-- Task input follows --

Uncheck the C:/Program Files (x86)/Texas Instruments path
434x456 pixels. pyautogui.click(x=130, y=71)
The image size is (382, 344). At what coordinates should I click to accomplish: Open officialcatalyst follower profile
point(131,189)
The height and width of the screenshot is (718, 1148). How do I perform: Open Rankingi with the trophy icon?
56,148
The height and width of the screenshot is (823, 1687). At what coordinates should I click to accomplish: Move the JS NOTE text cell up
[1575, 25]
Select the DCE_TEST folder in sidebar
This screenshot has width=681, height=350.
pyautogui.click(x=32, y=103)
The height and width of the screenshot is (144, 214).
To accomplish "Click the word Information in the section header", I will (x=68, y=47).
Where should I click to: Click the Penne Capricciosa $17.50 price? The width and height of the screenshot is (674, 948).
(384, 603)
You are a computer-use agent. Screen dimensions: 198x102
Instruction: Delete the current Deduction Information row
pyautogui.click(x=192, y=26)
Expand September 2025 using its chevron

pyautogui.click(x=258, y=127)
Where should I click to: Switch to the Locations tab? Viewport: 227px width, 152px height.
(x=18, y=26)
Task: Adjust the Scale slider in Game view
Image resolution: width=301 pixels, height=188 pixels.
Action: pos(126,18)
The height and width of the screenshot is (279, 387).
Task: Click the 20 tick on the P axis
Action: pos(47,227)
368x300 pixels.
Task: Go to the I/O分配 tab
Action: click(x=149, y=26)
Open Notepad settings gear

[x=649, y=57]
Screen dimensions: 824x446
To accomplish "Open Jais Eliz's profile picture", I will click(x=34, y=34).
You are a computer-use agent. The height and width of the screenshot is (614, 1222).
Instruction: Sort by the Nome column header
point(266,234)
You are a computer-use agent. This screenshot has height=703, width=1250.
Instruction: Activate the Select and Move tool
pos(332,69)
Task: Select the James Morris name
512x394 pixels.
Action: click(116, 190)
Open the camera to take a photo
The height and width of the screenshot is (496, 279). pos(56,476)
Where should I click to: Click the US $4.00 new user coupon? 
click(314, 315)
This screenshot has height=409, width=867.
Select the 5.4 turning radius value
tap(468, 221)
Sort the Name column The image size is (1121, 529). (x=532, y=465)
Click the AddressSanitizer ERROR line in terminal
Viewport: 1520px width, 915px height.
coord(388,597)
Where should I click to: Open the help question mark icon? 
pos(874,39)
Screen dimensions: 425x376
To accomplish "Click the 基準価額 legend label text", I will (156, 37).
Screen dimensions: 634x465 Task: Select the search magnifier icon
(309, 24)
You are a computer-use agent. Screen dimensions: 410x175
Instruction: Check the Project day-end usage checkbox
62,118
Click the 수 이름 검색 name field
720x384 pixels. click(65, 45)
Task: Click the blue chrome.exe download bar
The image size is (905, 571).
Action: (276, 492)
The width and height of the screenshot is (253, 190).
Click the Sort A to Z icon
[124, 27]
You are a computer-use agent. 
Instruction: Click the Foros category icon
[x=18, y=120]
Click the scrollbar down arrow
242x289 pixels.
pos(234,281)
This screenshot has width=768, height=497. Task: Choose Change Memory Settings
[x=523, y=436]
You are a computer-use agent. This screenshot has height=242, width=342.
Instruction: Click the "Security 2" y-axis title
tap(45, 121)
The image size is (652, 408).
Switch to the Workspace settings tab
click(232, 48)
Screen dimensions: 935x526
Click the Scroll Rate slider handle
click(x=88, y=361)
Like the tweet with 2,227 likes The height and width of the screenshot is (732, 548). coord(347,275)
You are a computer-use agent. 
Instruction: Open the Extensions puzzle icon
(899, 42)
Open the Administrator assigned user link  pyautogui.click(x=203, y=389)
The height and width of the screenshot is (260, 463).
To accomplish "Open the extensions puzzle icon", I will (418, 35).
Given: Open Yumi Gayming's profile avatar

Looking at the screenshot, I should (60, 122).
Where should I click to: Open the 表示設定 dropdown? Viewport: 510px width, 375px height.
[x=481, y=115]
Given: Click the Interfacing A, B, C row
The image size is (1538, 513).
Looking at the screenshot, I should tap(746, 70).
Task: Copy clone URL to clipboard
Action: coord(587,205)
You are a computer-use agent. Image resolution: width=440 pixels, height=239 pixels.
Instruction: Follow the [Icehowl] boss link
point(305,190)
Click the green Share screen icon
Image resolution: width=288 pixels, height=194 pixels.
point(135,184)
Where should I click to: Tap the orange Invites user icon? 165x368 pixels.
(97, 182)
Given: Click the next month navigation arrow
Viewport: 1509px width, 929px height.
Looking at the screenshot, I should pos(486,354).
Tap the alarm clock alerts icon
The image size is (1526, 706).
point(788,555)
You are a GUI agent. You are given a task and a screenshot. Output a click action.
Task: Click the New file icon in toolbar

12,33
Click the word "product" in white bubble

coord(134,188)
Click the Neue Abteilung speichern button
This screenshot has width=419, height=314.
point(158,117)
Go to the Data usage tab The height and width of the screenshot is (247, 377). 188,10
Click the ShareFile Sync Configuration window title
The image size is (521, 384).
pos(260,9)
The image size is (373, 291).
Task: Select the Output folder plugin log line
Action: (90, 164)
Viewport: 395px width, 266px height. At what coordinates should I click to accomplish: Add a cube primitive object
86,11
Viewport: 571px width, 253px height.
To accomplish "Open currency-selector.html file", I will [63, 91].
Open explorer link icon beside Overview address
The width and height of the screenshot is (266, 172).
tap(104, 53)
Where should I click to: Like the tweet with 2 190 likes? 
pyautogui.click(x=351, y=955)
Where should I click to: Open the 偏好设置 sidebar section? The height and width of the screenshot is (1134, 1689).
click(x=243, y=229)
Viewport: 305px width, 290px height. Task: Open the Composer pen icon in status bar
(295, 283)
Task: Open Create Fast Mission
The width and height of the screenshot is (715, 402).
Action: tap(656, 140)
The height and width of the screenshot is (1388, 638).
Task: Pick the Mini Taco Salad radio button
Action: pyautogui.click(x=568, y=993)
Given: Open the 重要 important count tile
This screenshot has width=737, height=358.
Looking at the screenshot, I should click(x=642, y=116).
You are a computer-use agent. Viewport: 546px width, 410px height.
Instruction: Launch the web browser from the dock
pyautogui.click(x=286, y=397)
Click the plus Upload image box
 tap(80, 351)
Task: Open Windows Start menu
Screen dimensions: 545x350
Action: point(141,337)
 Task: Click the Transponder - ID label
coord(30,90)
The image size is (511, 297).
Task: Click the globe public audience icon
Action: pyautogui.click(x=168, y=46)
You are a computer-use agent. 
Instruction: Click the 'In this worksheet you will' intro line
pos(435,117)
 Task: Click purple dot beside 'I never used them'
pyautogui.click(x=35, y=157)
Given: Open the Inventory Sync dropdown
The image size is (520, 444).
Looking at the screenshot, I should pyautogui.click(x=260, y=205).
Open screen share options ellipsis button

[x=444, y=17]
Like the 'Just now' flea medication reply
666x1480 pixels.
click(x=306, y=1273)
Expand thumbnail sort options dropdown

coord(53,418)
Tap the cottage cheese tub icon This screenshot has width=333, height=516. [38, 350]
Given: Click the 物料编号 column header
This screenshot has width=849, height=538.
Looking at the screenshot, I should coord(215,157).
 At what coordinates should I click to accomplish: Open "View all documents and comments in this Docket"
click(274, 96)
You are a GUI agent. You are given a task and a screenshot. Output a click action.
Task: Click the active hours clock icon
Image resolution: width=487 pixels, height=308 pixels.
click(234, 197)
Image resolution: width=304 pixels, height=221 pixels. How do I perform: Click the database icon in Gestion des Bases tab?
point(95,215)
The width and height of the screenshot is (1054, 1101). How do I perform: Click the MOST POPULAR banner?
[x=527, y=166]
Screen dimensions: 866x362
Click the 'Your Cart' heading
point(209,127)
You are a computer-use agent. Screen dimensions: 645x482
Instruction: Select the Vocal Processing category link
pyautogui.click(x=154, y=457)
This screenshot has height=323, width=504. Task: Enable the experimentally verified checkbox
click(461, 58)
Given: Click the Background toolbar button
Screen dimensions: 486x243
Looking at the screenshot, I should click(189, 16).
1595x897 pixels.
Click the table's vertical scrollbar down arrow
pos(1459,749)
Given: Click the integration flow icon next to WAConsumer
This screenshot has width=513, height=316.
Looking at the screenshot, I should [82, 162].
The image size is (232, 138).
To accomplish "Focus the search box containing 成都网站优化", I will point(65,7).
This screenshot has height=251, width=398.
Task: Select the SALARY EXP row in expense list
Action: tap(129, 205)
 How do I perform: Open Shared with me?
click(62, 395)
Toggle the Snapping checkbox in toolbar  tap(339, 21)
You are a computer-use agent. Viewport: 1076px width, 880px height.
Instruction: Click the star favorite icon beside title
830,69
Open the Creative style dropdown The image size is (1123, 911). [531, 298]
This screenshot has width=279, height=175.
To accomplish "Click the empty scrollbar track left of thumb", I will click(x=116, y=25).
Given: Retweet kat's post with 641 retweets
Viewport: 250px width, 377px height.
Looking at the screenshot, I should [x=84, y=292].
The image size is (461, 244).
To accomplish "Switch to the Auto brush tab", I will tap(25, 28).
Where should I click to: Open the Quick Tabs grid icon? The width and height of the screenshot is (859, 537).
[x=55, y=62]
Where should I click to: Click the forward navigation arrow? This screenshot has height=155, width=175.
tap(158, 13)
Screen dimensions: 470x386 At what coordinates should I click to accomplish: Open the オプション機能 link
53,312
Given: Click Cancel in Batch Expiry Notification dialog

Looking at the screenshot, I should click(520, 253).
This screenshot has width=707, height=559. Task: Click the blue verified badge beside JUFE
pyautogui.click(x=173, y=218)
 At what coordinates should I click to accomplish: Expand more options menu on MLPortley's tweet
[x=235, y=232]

-- Task input concluded --

### Task to complete:
Search the entries above for the word "Sync" and count the lines that hold it. Reply with only that number.

### Response area:
2